> [EXERCISE]:
Reproduce all the entries precisely.

─── RECORDS PROVIDED ───

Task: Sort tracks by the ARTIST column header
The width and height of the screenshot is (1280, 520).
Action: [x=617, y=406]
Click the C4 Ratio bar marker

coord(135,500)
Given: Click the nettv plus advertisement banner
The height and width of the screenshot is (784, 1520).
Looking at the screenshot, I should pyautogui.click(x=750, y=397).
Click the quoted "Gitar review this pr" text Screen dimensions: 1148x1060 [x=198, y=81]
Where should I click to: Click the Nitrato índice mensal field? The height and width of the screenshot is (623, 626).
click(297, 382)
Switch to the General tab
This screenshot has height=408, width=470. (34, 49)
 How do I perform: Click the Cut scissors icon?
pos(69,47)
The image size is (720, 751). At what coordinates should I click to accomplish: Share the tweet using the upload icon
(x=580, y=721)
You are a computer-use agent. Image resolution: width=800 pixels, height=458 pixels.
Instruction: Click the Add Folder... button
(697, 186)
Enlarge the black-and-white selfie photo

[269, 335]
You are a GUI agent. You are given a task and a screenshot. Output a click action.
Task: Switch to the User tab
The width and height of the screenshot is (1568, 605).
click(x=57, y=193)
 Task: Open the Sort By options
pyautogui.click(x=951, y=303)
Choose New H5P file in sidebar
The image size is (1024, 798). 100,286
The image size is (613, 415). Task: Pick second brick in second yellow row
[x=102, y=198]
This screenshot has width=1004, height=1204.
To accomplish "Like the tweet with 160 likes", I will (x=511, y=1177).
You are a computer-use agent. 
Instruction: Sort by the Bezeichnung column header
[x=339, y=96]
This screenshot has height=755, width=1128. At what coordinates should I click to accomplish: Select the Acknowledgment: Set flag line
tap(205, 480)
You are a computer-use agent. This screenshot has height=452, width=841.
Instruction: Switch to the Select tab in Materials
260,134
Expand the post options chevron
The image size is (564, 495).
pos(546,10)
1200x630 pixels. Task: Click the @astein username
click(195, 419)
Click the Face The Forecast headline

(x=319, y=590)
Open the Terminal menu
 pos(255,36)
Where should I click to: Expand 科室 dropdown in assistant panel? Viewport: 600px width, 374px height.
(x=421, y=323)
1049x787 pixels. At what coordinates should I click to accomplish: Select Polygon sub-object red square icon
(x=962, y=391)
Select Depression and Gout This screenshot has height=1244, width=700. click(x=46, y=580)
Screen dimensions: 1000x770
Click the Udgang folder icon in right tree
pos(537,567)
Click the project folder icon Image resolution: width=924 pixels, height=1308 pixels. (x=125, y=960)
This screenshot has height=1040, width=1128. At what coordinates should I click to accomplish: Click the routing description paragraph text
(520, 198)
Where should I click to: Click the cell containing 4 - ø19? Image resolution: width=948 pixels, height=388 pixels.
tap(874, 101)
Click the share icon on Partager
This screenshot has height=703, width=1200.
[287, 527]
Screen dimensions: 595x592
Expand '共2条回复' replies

───

> [ANSWER FOR THIS EXERCISE]:
Task: Sort tracks by the ARTIST column header
The width and height of the screenshot is (1280, 520).
Action: [x=617, y=406]
Click the C4 Ratio bar marker

coord(135,500)
Given: Click the nettv plus advertisement banner
The height and width of the screenshot is (784, 1520).
Looking at the screenshot, I should pyautogui.click(x=750, y=397).
Click the quoted "Gitar review this pr" text Screen dimensions: 1148x1060 [x=198, y=81]
Where should I click to: Click the Nitrato índice mensal field? The height and width of the screenshot is (623, 626).
click(297, 382)
Switch to the General tab
This screenshot has height=408, width=470. (34, 49)
 How do I perform: Click the Cut scissors icon?
pos(69,47)
The image size is (720, 751). At what coordinates should I click to accomplish: Share the tweet using the upload icon
(x=580, y=721)
You are a computer-use agent. Image resolution: width=800 pixels, height=458 pixels.
Instruction: Click the Add Folder... button
(697, 186)
Enlarge the black-and-white selfie photo

[269, 335]
You are a GUI agent. You are given a task and a screenshot. Output a click action.
Task: Switch to the User tab
The width and height of the screenshot is (1568, 605).
click(x=57, y=193)
 Task: Open the Sort By options
pyautogui.click(x=951, y=303)
Choose New H5P file in sidebar
The image size is (1024, 798). 100,286
The image size is (613, 415). Task: Pick second brick in second yellow row
[x=102, y=198]
This screenshot has width=1004, height=1204.
To accomplish "Like the tweet with 160 likes", I will (x=511, y=1177).
You are a computer-use agent. 
Instruction: Sort by the Bezeichnung column header
[x=339, y=96]
This screenshot has height=755, width=1128. At what coordinates should I click to accomplish: Select the Acknowledgment: Set flag line
tap(205, 480)
You are a computer-use agent. This screenshot has height=452, width=841.
Instruction: Switch to the Select tab in Materials
260,134
Expand the post options chevron
The image size is (564, 495).
pos(546,10)
1200x630 pixels. Task: Click the @astein username
click(195, 419)
Click the Face The Forecast headline

(x=319, y=590)
Open the Terminal menu
 pos(255,36)
Where should I click to: Expand 科室 dropdown in assistant panel? Viewport: 600px width, 374px height.
(x=421, y=323)
1049x787 pixels. At what coordinates should I click to accomplish: Select Polygon sub-object red square icon
(x=962, y=391)
Select Depression and Gout This screenshot has height=1244, width=700. click(x=46, y=580)
Screen dimensions: 1000x770
Click the Udgang folder icon in right tree
pos(537,567)
Click the project folder icon Image resolution: width=924 pixels, height=1308 pixels. (x=125, y=960)
This screenshot has height=1040, width=1128. At what coordinates should I click to accomplish: Click the routing description paragraph text
(520, 198)
Where should I click to: Click the cell containing 4 - ø19? Image resolution: width=948 pixels, height=388 pixels.
tap(874, 101)
Click the share icon on Partager
This screenshot has height=703, width=1200.
[287, 527]
Screen dimensions: 595x592
Expand '共2条回复' replies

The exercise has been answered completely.